▸ **YOUR OBJECTIVE**:
Rewrite the data below so that every "computer-use agent" becomes "desktop agent", with everything else left unchanged.

▸ **Records from a dataset**:
START

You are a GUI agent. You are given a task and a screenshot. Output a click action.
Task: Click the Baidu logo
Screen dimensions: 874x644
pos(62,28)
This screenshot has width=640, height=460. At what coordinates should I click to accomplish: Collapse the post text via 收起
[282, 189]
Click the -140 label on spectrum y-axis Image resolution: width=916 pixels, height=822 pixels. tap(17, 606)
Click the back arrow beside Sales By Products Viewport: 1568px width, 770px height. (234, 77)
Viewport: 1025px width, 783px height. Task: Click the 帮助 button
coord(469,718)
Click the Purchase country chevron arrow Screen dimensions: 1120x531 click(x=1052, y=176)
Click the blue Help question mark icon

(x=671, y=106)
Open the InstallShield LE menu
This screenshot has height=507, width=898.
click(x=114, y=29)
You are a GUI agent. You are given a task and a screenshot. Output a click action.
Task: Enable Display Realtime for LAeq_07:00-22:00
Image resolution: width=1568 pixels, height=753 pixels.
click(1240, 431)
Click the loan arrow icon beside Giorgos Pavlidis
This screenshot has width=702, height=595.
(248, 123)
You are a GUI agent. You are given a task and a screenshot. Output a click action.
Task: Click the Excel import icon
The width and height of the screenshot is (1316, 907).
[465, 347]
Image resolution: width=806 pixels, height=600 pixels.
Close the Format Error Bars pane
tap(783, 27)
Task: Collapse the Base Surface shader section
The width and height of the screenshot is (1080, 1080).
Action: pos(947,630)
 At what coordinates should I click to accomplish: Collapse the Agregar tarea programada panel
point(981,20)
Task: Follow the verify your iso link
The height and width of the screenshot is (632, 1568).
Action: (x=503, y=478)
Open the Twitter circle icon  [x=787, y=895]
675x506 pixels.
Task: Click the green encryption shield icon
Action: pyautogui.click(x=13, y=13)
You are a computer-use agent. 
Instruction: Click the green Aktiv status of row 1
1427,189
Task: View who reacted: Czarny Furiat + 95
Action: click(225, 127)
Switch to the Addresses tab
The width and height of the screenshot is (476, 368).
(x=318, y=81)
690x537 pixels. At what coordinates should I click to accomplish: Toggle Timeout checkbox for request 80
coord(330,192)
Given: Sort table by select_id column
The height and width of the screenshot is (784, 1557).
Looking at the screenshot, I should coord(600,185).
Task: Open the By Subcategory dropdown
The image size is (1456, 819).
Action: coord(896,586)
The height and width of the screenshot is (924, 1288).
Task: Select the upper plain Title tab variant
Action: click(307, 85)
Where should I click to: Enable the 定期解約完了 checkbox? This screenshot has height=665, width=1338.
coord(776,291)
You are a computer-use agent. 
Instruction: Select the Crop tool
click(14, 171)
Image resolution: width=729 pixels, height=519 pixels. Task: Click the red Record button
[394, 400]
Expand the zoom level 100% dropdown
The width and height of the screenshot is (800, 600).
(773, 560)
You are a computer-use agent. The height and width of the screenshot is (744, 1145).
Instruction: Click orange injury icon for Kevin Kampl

END

▸ **SOLUTION TO THIS TASK**:
You are a GUI agent. You are given a task and a screenshot. Output a click action.
Task: Click the Baidu logo
Screen dimensions: 874x644
pos(62,28)
This screenshot has width=640, height=460. At what coordinates should I click to accomplish: Collapse the post text via 收起
[282, 189]
Click the -140 label on spectrum y-axis Image resolution: width=916 pixels, height=822 pixels. tap(17, 606)
Click the back arrow beside Sales By Products Viewport: 1568px width, 770px height. (234, 77)
Viewport: 1025px width, 783px height. Task: Click the 帮助 button
coord(469,718)
Click the Purchase country chevron arrow Screen dimensions: 1120x531 click(x=1052, y=176)
Click the blue Help question mark icon

(x=671, y=106)
Open the InstallShield LE menu
This screenshot has height=507, width=898.
click(x=114, y=29)
You are a GUI agent. You are given a task and a screenshot. Output a click action.
Task: Enable Display Realtime for LAeq_07:00-22:00
Image resolution: width=1568 pixels, height=753 pixels.
click(1240, 431)
Click the loan arrow icon beside Giorgos Pavlidis
This screenshot has width=702, height=595.
(248, 123)
You are a GUI agent. You are given a task and a screenshot. Output a click action.
Task: Click the Excel import icon
The width and height of the screenshot is (1316, 907).
[465, 347]
Image resolution: width=806 pixels, height=600 pixels.
Close the Format Error Bars pane
tap(783, 27)
Task: Collapse the Base Surface shader section
The width and height of the screenshot is (1080, 1080).
Action: pos(947,630)
 At what coordinates should I click to accomplish: Collapse the Agregar tarea programada panel
point(981,20)
Task: Follow the verify your iso link
The height and width of the screenshot is (632, 1568).
Action: (x=503, y=478)
Open the Twitter circle icon  [x=787, y=895]
675x506 pixels.
Task: Click the green encryption shield icon
Action: pyautogui.click(x=13, y=13)
You are a desktop agent. 
Instruction: Click the green Aktiv status of row 1
1427,189
Task: View who reacted: Czarny Furiat + 95
Action: click(225, 127)
Switch to the Addresses tab
The width and height of the screenshot is (476, 368).
(x=318, y=81)
690x537 pixels. At what coordinates should I click to accomplish: Toggle Timeout checkbox for request 80
coord(330,192)
Given: Sort table by select_id column
The height and width of the screenshot is (784, 1557).
Looking at the screenshot, I should coord(600,185).
Task: Open the By Subcategory dropdown
The image size is (1456, 819).
Action: coord(896,586)
The height and width of the screenshot is (924, 1288).
Task: Select the upper plain Title tab variant
Action: click(307, 85)
Where should I click to: Enable the 定期解約完了 checkbox? This screenshot has height=665, width=1338.
coord(776,291)
You are a desktop agent. 
Instruction: Select the Crop tool
click(14, 171)
Image resolution: width=729 pixels, height=519 pixels. Task: Click the red Record button
[394, 400]
Expand the zoom level 100% dropdown
The width and height of the screenshot is (800, 600).
(773, 560)
You are a desktop agent. The height and width of the screenshot is (744, 1145).
Instruction: Click orange injury icon for Kevin Kampl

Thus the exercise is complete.